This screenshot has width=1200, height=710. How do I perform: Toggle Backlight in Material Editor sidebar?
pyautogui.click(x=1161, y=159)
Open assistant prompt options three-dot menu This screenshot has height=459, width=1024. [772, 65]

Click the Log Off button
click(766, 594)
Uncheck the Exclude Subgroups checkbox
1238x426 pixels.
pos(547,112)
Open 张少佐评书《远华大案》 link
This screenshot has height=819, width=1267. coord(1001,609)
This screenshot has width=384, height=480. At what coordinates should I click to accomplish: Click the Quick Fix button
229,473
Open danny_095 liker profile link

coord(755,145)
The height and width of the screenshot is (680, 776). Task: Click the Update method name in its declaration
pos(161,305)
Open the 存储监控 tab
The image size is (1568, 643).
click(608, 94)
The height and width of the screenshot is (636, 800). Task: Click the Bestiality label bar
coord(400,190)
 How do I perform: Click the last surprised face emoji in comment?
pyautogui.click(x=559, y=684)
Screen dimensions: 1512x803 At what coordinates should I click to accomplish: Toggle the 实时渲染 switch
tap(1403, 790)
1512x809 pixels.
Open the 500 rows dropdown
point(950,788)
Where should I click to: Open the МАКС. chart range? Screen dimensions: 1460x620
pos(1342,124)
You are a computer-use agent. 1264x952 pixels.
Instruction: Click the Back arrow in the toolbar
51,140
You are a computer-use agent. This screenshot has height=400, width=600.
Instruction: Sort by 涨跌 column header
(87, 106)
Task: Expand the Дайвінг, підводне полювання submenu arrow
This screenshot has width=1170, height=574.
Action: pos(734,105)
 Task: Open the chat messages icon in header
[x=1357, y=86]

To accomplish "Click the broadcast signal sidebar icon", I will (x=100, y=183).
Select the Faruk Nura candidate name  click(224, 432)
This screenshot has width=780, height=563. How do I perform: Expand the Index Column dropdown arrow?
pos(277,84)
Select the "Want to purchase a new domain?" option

□ □ □ □ □ □ □

Write each record out again exactly.

• **EXERCISE RESPONSE**:
This screenshot has width=1200, height=710. How do I perform: Toggle Backlight in Material Editor sidebar?
pyautogui.click(x=1161, y=159)
Open assistant prompt options three-dot menu This screenshot has height=459, width=1024. [772, 65]

Click the Log Off button
click(766, 594)
Uncheck the Exclude Subgroups checkbox
1238x426 pixels.
pos(547,112)
Open 张少佐评书《远华大案》 link
This screenshot has height=819, width=1267. coord(1001,609)
This screenshot has width=384, height=480. At what coordinates should I click to accomplish: Click the Quick Fix button
229,473
Open danny_095 liker profile link

coord(755,145)
The height and width of the screenshot is (680, 776). Task: Click the Update method name in its declaration
pos(161,305)
Open the 存储监控 tab
The image size is (1568, 643).
click(608, 94)
The height and width of the screenshot is (636, 800). Task: Click the Bestiality label bar
coord(400,190)
 How do I perform: Click the last surprised face emoji in comment?
pyautogui.click(x=559, y=684)
Screen dimensions: 1512x803 At what coordinates should I click to accomplish: Toggle the 实时渲染 switch
tap(1403, 790)
1512x809 pixels.
Open the 500 rows dropdown
point(950,788)
Where should I click to: Open the МАКС. chart range? Screen dimensions: 1460x620
pos(1342,124)
You are a computer-use agent. 1264x952 pixels.
Instruction: Click the Back arrow in the toolbar
51,140
You are a computer-use agent. This screenshot has height=400, width=600.
Instruction: Sort by 涨跌 column header
(87, 106)
Task: Expand the Дайвінг, підводне полювання submenu arrow
This screenshot has width=1170, height=574.
Action: pos(734,105)
 Task: Open the chat messages icon in header
[x=1357, y=86]

To accomplish "Click the broadcast signal sidebar icon", I will (x=100, y=183).
Select the Faruk Nura candidate name  click(224, 432)
This screenshot has width=780, height=563. How do I perform: Expand the Index Column dropdown arrow?
pos(277,84)
Select the "Want to purchase a new domain?" option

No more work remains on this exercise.